ACETest: Automated Constraint Extraction for Testing Deep Learning Operators

Deep learning (DL) applications are prevalent nowadays as they can help with multiple tasks. DL libraries are essential for building DL applications. Furthermore, DL operators are the important building blocks of the DL libraries, that compute the multi-dimensional data (tensors). Therefore, bugs in DL operators can have great impacts. Testing is a practical approach for detecting bugs in DL operators. In order to test DL operators effectively, it is essential that the test cases pass the input validity check and are able to reach the core function logic of the operators. Hence, extracting the input validation constraints is required for generating high-quality test cases. Existing techniques rely on either human effort or documentation of DL library APIs to extract the constraints. They cannot extract complex constraints and the extracted constraints may differ from the actual code implementation. To address the challenge, we propose ACETest, a technique to automatically extract input validation constraints from the code to build valid yet diverse test cases which can effectively unveil bugs in the core function logic of DL operators. For this purpose, ACETest can automatically identify the input validation code in DL operators, extract the related constraints and generate test cases according to the constraints. The experimental results on popular DL libraries, TensorFlow and PyTorch, demonstrate that ACETest can extract constraints with higher quality than state-of-the-art (SOTA) techniques. Moreover, ACETest is capable of extracting 96.4% more constraints and detecting 1.95 to 55 times more bugs than SOTA techniques. In total, we have used ACETest to detect 108 previously unknown bugs on TensorFlow and PyTorch, with 87 of them confirmed by the developers. Lastly, five of the bugs were assigned with CVE IDs due to their security impacts.

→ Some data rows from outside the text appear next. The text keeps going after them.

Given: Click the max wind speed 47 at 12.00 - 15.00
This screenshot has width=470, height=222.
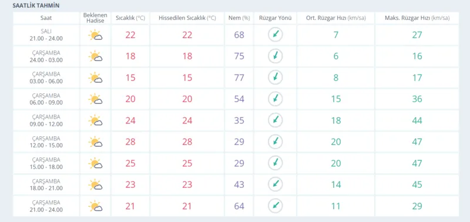Looking at the screenshot, I should [417, 142].
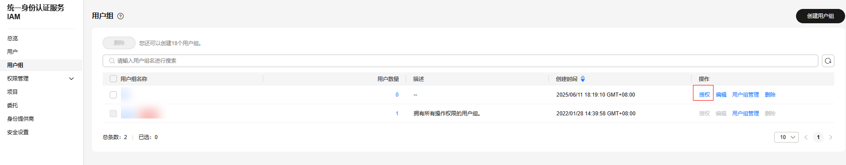
Task: Click 编辑 for the first user group
Action: point(721,95)
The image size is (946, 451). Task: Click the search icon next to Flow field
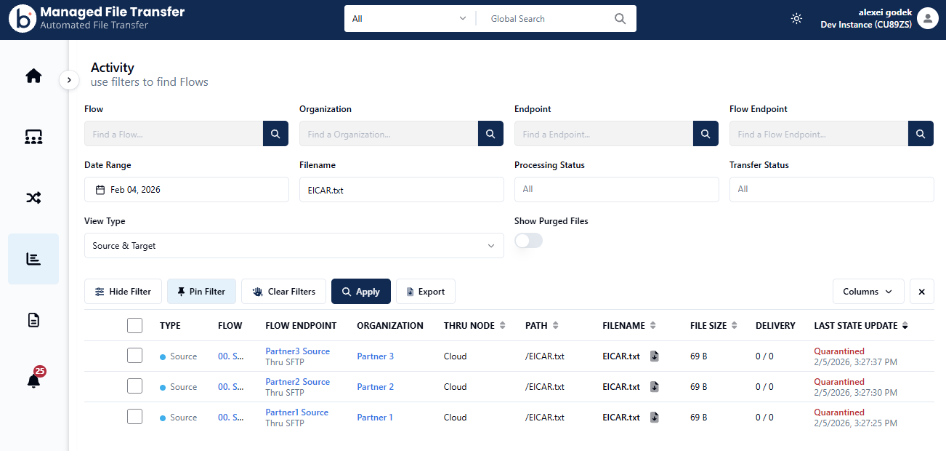tap(275, 134)
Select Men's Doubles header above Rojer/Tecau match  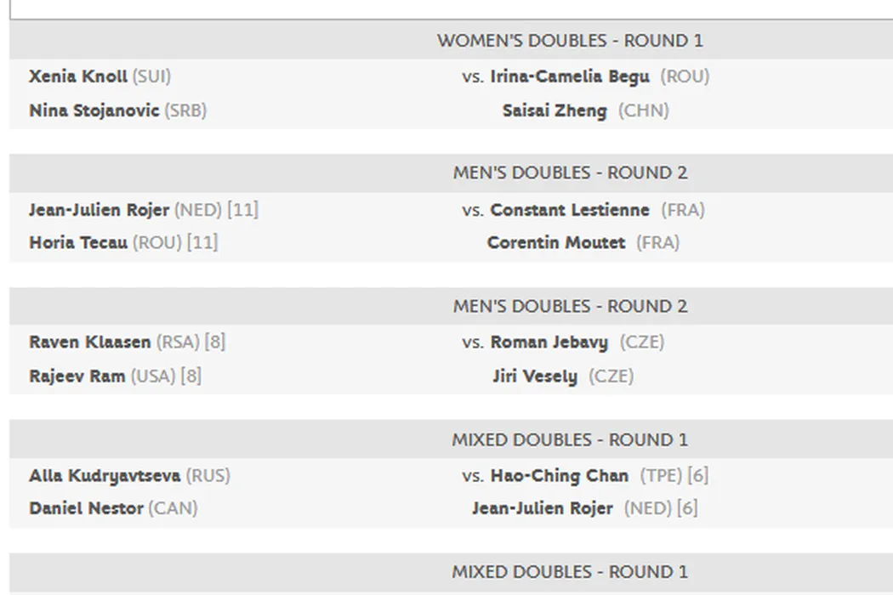[x=570, y=173]
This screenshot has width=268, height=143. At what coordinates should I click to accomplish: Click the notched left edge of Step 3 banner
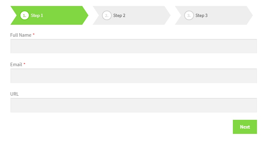tap(178, 15)
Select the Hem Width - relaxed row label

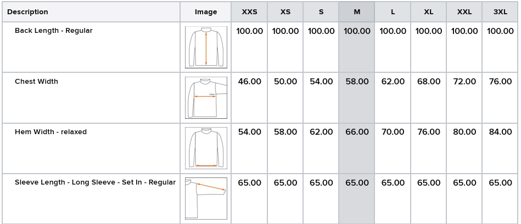[x=51, y=132]
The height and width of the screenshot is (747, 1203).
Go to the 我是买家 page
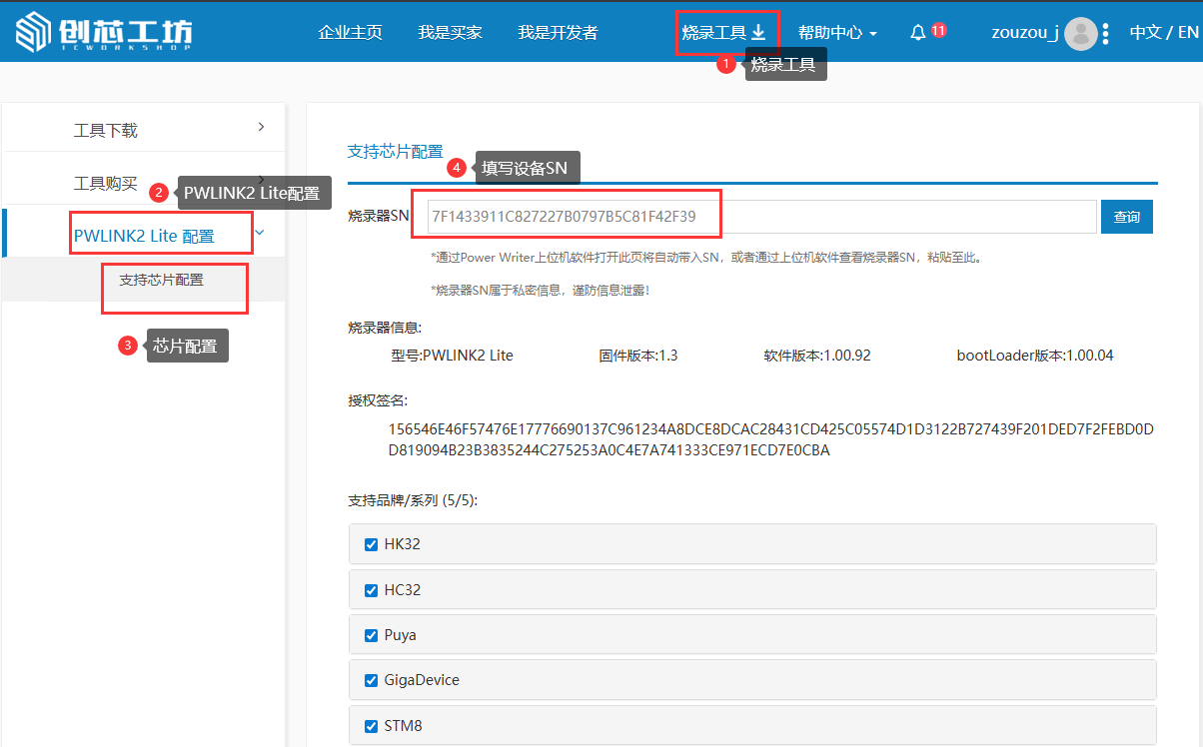click(x=450, y=33)
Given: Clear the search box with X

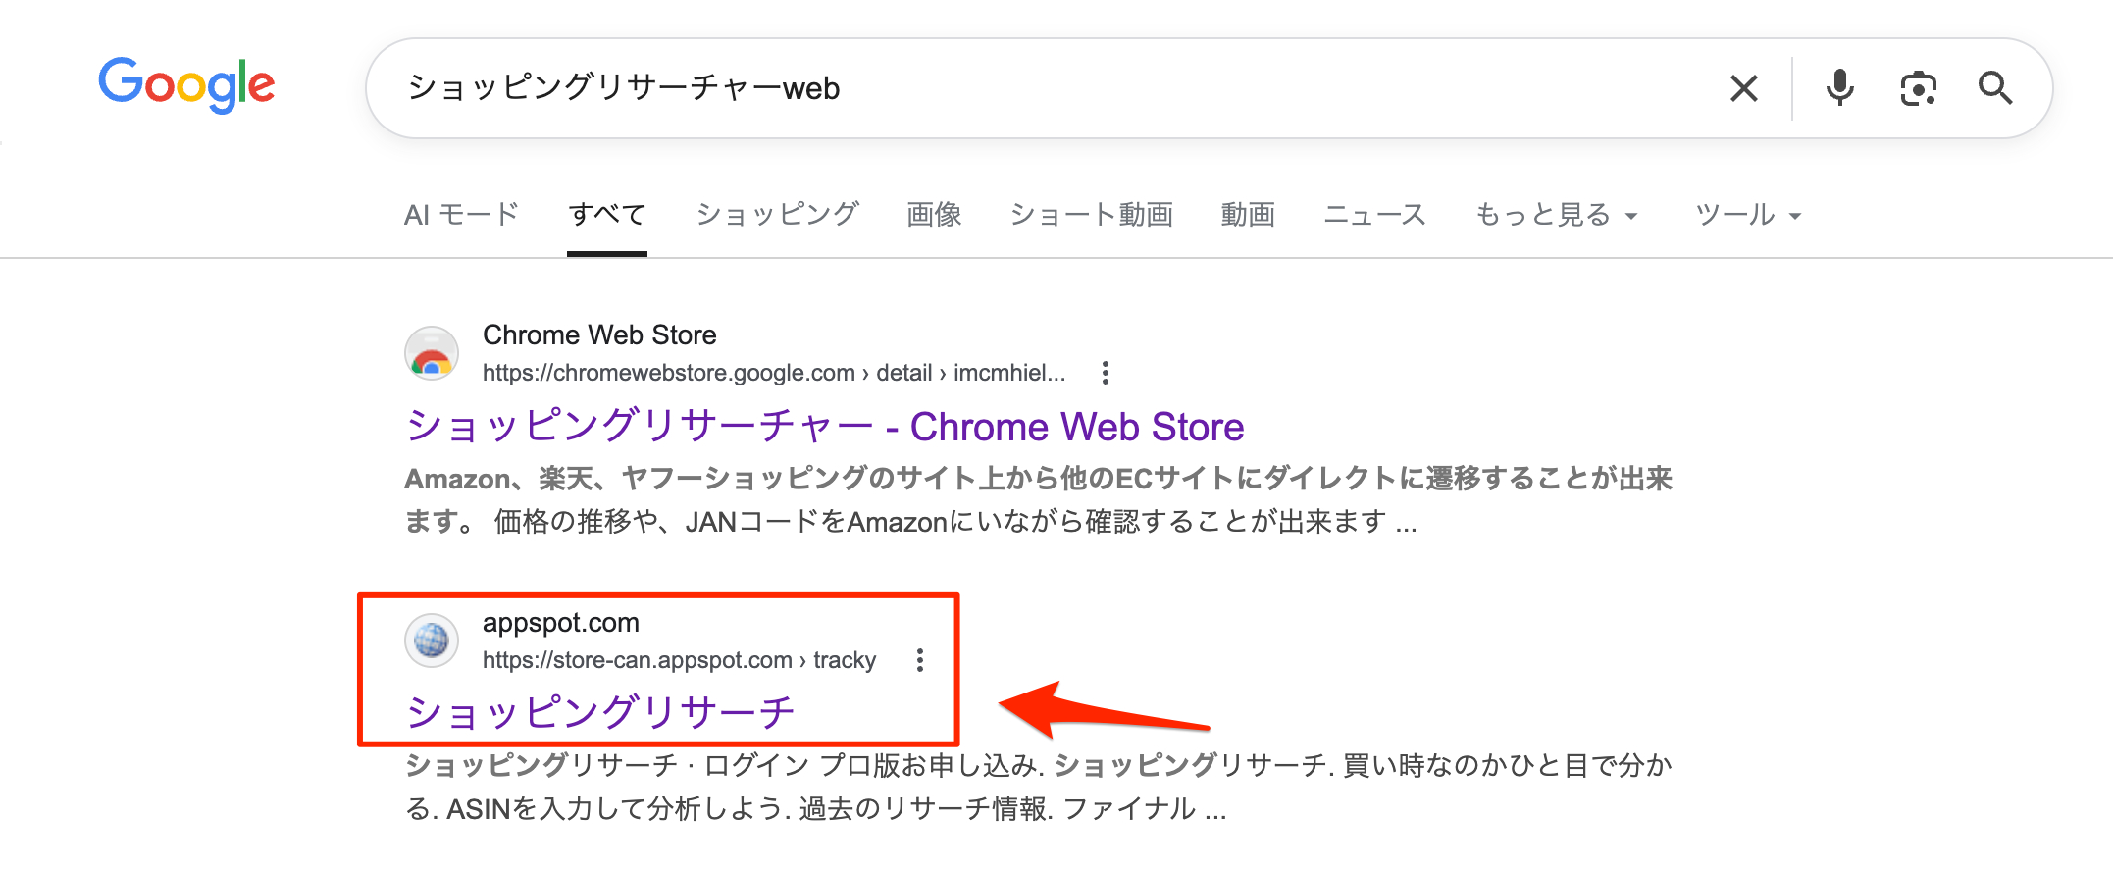Looking at the screenshot, I should coord(1743,88).
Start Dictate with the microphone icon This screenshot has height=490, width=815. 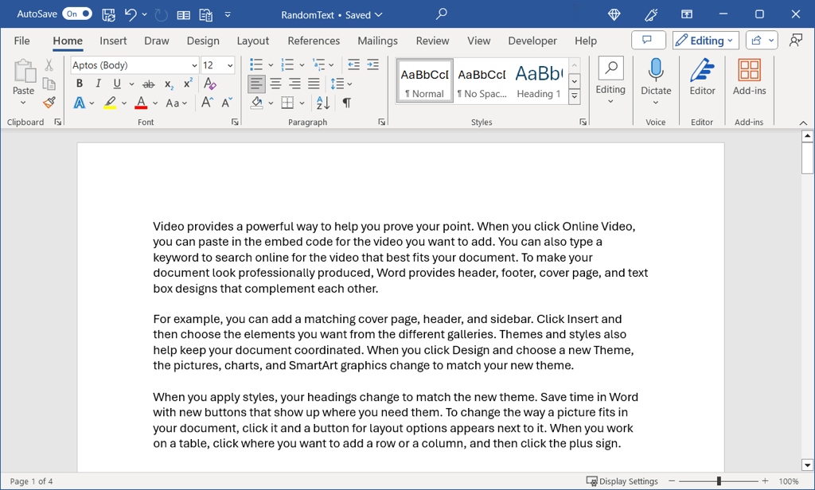click(656, 72)
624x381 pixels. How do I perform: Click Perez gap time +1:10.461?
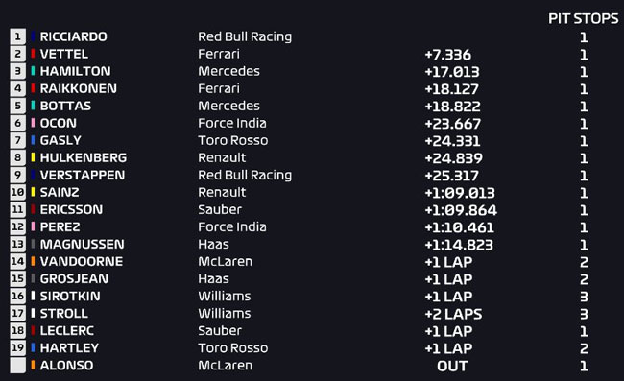tap(459, 227)
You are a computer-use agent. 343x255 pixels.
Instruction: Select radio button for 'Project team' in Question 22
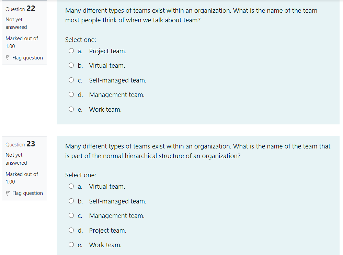coord(71,51)
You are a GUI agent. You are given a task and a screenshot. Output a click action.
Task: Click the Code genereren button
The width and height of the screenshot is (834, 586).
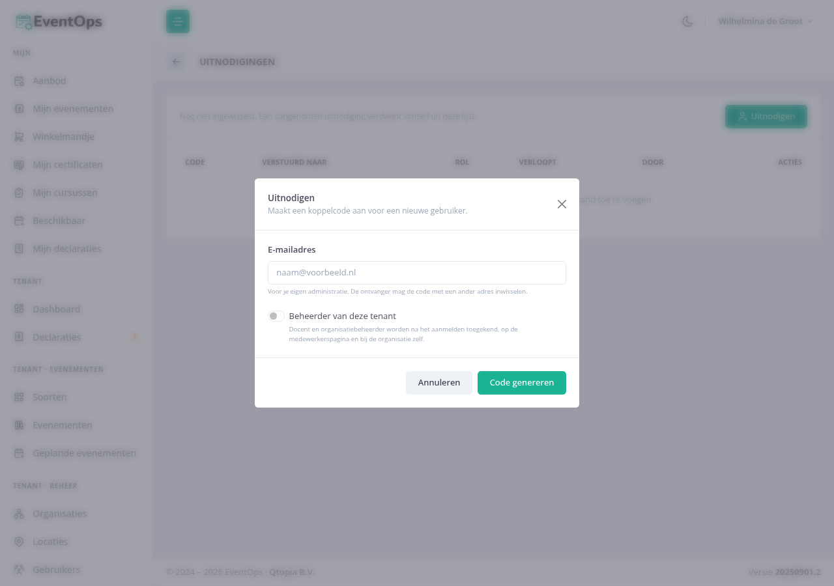tap(522, 383)
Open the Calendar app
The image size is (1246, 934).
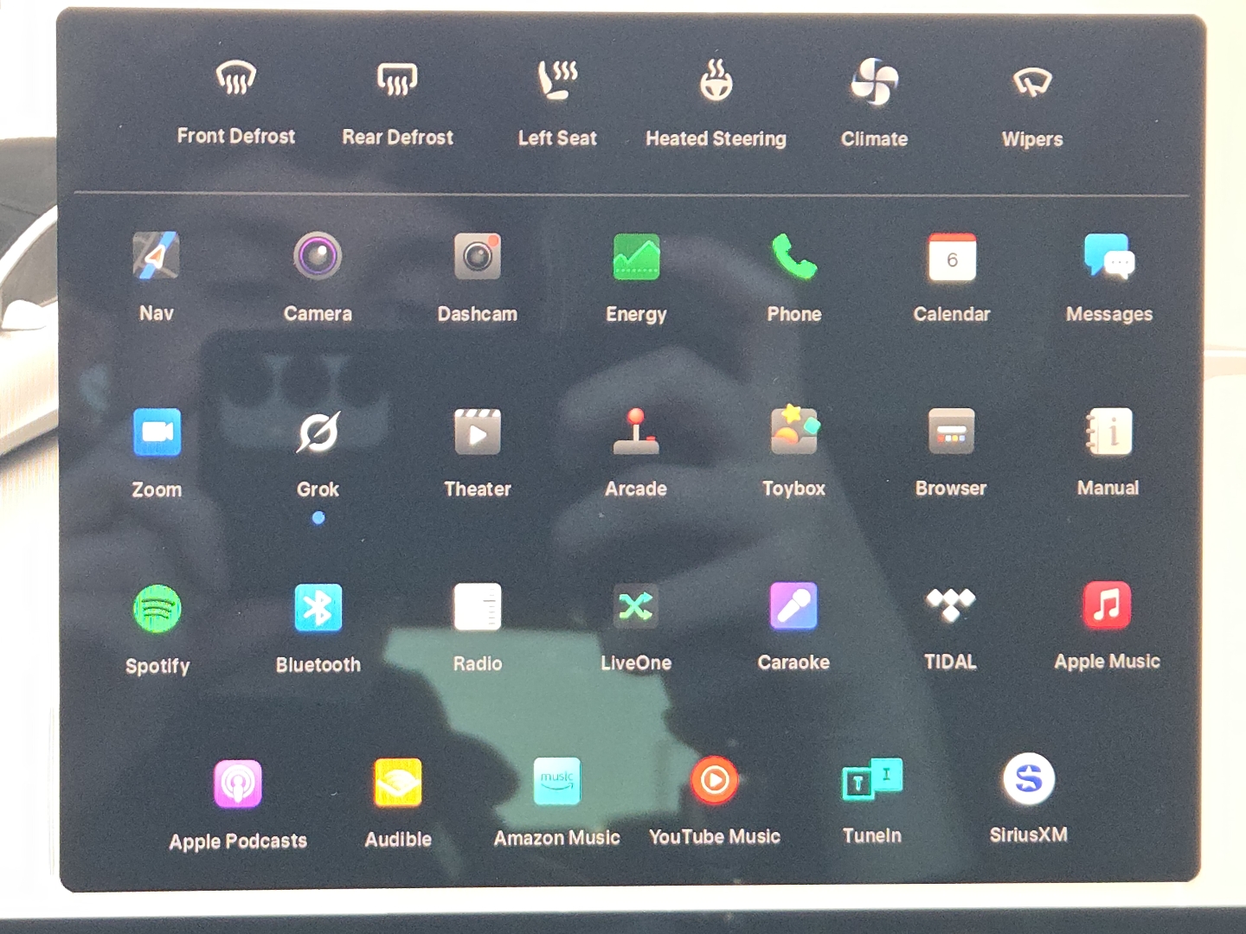tap(951, 259)
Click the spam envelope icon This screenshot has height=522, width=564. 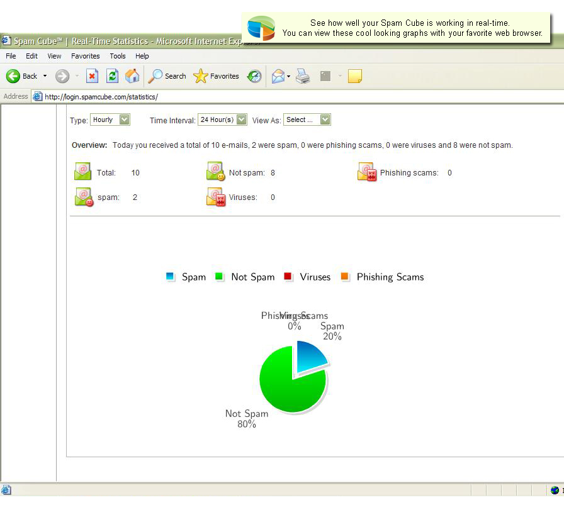[82, 196]

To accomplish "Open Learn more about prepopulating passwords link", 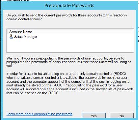I will click(39, 114).
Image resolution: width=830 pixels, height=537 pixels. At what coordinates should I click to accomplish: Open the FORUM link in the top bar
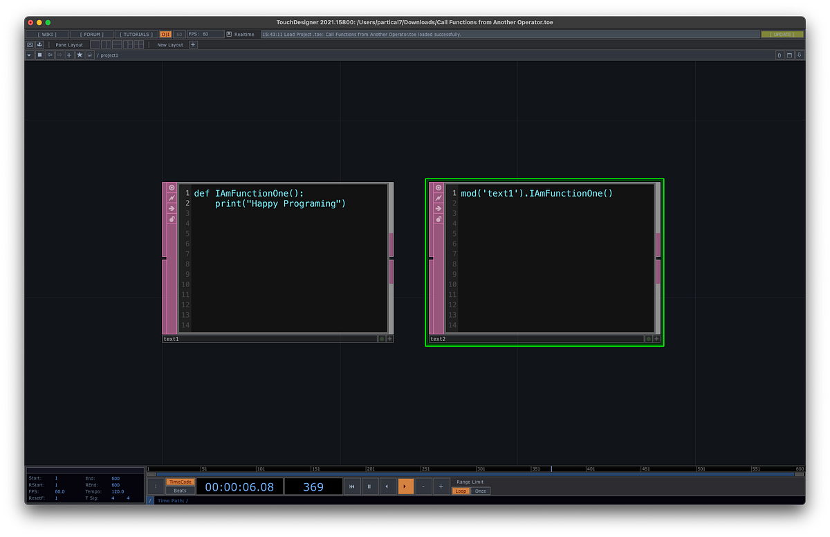92,33
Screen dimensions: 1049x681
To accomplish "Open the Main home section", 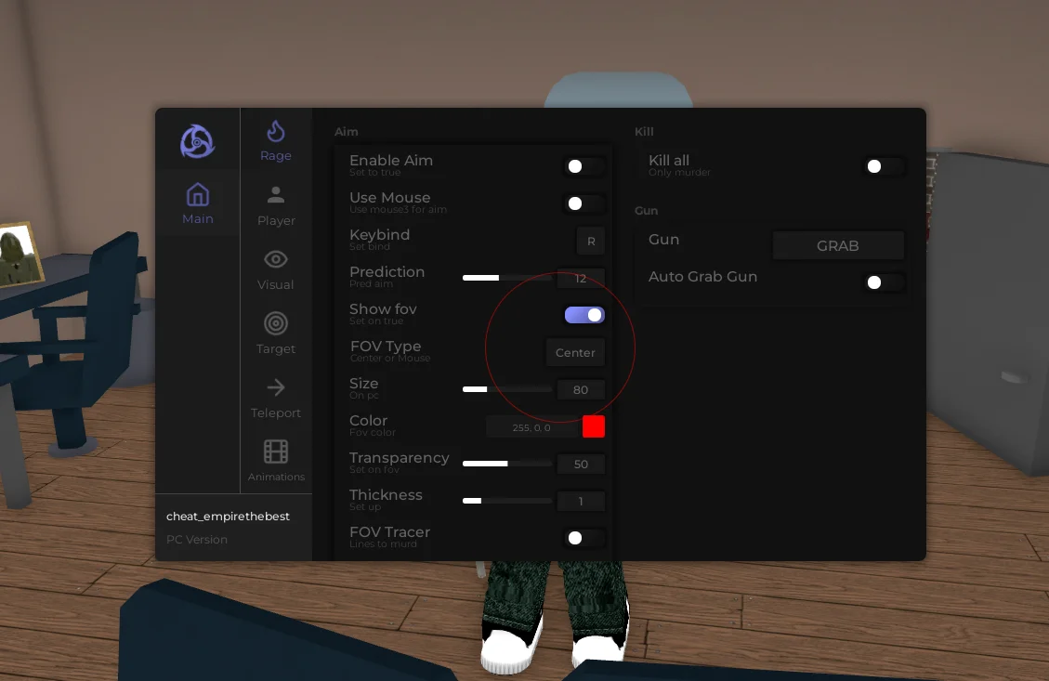I will (197, 204).
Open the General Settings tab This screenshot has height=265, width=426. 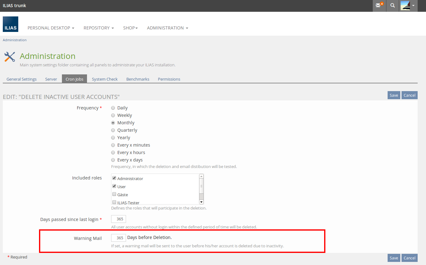click(21, 79)
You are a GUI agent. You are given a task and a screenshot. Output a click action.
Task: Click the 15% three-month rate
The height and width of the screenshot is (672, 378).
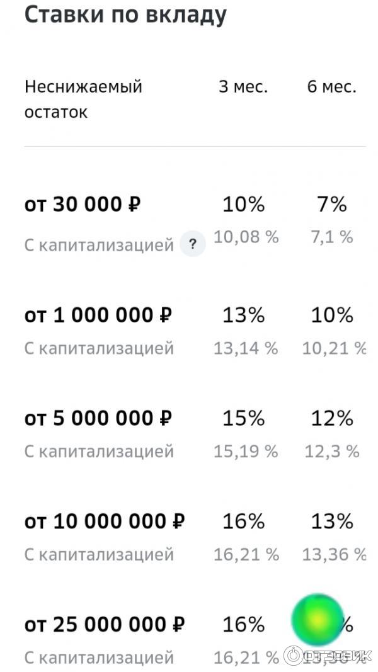[243, 418]
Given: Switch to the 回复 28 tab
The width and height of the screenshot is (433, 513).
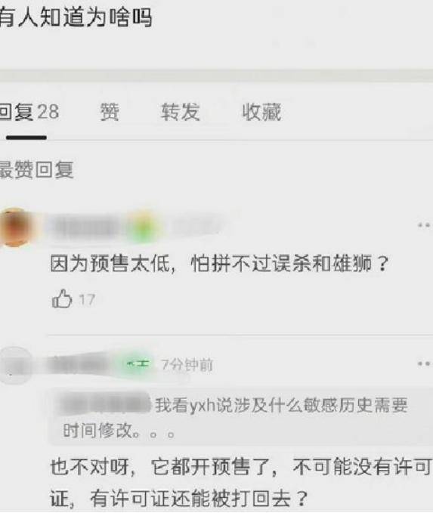Looking at the screenshot, I should click(29, 112).
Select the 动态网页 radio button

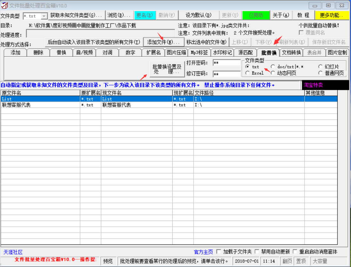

翻译：深度学习应用如今广泛普及，因其能辅助完成多项任务。深度学习库是构建深度学习应用的基础，而深度学习算子作为库的重要组成部分，负责计算多维数据（张量）。因此，算子中的缺陷可能产生重大影响。测试是检测深度学习算子缺陷的有效手段。为高效测试算子，测试用例需通过输入有效性检查并到达算子的核心功能逻辑。因此，提取输入验证约束是生成高质量测试用例的关键。现有技术依赖人工或深度学习库API文档来提取约束，无法提取复杂约束，且所提取约束可能与实际代码实现存在差异。针对这一挑战，我们提出ACETest技术，通过从代码中自动提取输入验证约束，构建有效且多样化的测试用例，从而有效揭示深度学习算子核心功能逻辑中的缺陷。为此，ACETest可自动识别算子中的输入验证代码，提取相关约束，并依据这些约束生成测试用例。在主流深度学习库TensorFlow和PyTorch上的实验结果表明，ACETest提取的约束质量优于当前最优技术。此外，ACETest比最优技术多提取96.4%的约束，并检测出1.95至55倍的更多缺陷。总计，我们利用ACETest在TensorFlow和PyTorch上检测出108个未知缺陷，其中87个已获开发者确认。最后，5个缺陷因其安全影响被分配了CVE编号。